Gepubliceerd op

A Living Palace: Sergei Rachmaninov

Sporen van virtuoze vingers

Zijn wereldberoemde composities klinken nog altijd geregeld in onze zalen, maar Rachmaninov trad ook zelf enkele keren op in het Paleis voor Schone Kunsten. Duik mee in onze archieven.

Sergei Rachmaninov (1873-1943) was een van de grootste componisten van de 20ste eeuw. Maar tijdens zijn leven verdiende hij vooral zijn brood als virtuoze pianist. Zijn optredens brachten hem ook naar Brussel. De archieven van Bozar vermelden twee concerten van hem in het Paleis voor Schone Kunsten: in 1933 en in 1939.

De komst van de magistrale Rus in 1933 werd in het toenmalige magazine van het Paleis voor Schone Kunsten alvast met veel hype aangekondigd. De auteur is niet schaars met de superlatieven en poëtische omschrijvingen:

Onder zijn vingers krijgt de piano een klank van buitengewone diepte, zozeer zelfs dat een enkel akkoord een volledige esthetische betekenis krijgt.
Rachmaninovs kunst is soms een vlammend inferno, dan weer gehuld in een bleek, iriserend arctisch licht van zuivere en glorievolle kristallen.

Rachmaninov was op dat ogenblik al meer dan een decennium een ontheemde zwerver. Rusland had hij al lang niet meer gezien. Zijn landgoed Ivanovka op het Russische platteland was dé plek waar hij zijn meeste werk had gecomponeerd, maar wanneer in 1917 de revolutie uitbreekt, is hij verplicht om zijn vaderland te verlaten.

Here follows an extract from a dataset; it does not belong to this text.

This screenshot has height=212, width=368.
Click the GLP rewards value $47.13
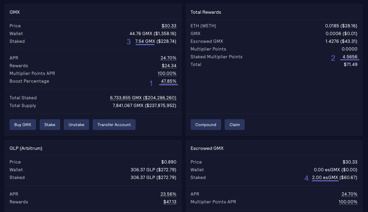[170, 202]
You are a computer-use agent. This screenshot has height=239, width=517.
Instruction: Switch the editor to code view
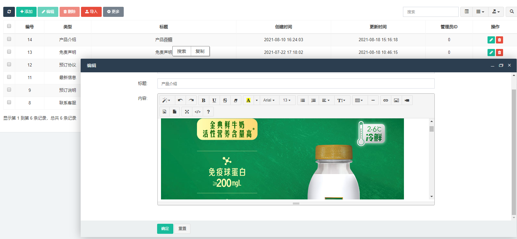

Na een poosje in Scandinavië te hebben verbleven, emigreert hij naar de Verenigde staten, waar hij zich toelegt op zijn carrière als pianovirtuoos. Hij reist heel Europa en Amerika rond, waardoor hij maar weinig tijd heeft om te componeren. Maar het ontbreekt hem niet alleen aan tijd. Hij mist zijn vaderland, voor hem onlosmakelijk verbonden met creatie. Het Russische platteland was de inspiratiebron voor zijn kunst. In 1924 verzucht hij nog aan een vriend: ‘Hoe kan je componeren zonder melodieën?’ Slechts zes (!) werken zou hij nog uit zijn pen persen na zijn vlucht uit Rusland, waaronder zijn Vierde Pianoconcerto.

© GR-DR

Hij componeert dus veel minder, maar brengt wel prachtige recitals. En die zijn een gelegenheid om ook zijn eigen composities te brengen. Zijn twee recitals in het Paleis voor Schone Kunsten zijn dan ook allebei een combinatie van eigen werk en de grote meesters uit het verleden.  

Op 3 mei 1933 trakteert hij het Brusselse publiek op muziek van onder andere Bach, Beethoven en Chopin, maar ook twee van zijn populaire Préludes.  

 

Op 30 maart 1939 speelt hij onder meer het Concerto Italien van Bach, gevolgd door een integrale van zijn geliefkoosde Préludes.

De Grote zaal Henry Leboeuf is nog vrij nieuw wanneer Rachmaninov er optreedt in 1933. De zaal opende in 1929 en zou pas later de naam krijgen van financier Henry Leboeuf. Maar zelfs toen al had de ‘Grande Salle de Concert’ dankzij haar design en akoestiek een uitstekende reputatie. De beroemde dirigent Arturo Toscanini, die er optreedt met de New York Phil in 1930 en 1934, zou zelfs gezegd hebben: ‘Hier heb ik mezelf voor het eerst echt gehoord!

Let ook op de aanvangsuren van de concerten, die iets later waren dan we nu gewoon zijn: 20u30 en 20u45. Het publiek dineerde toen blijkbaar iets later dan vandaag. En een kaartje om naar de wereldberoemde Russische componist te komen luisteren? Dat had je in 1939 te pakken vanaf 15 Belgische frank.

Een derde concert in het Paleis voor Schone Kunsten is er nooit gekomen. In 1943 wordt er een agressieve kanker vastgesteld bij Rachmaninov, en hij sterft vier dagen voor zijn zeventigste verjaardag, in Beverly Hills.